* [What is expected]: The entries that follow include a run beginning at the line with "Open chat messages in bottom bar" and ending at the line with "This screenshot has height=1251, width=557."; restate that run word for word and leave the rest out.

* [Material for this task]:
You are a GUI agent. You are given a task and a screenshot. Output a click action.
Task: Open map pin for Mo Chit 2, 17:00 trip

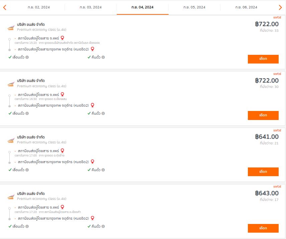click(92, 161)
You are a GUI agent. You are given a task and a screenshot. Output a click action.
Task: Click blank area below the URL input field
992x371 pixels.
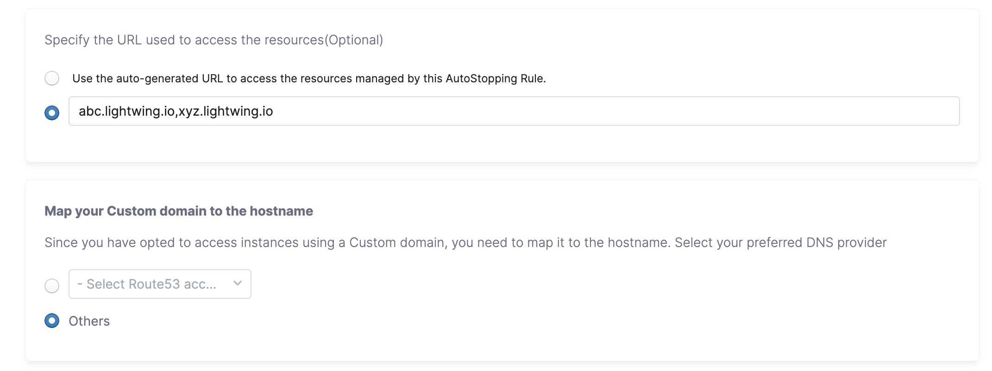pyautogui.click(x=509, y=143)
...
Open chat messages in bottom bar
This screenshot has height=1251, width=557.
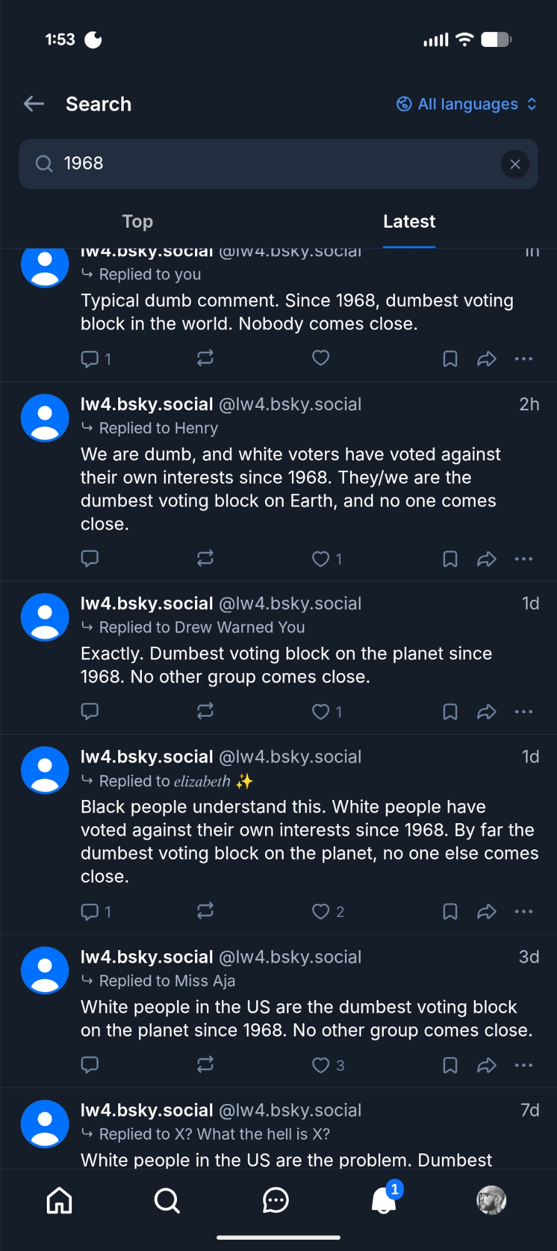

* [Task answer]:
Open chat messages in bottom bar
This screenshot has height=1251, width=557.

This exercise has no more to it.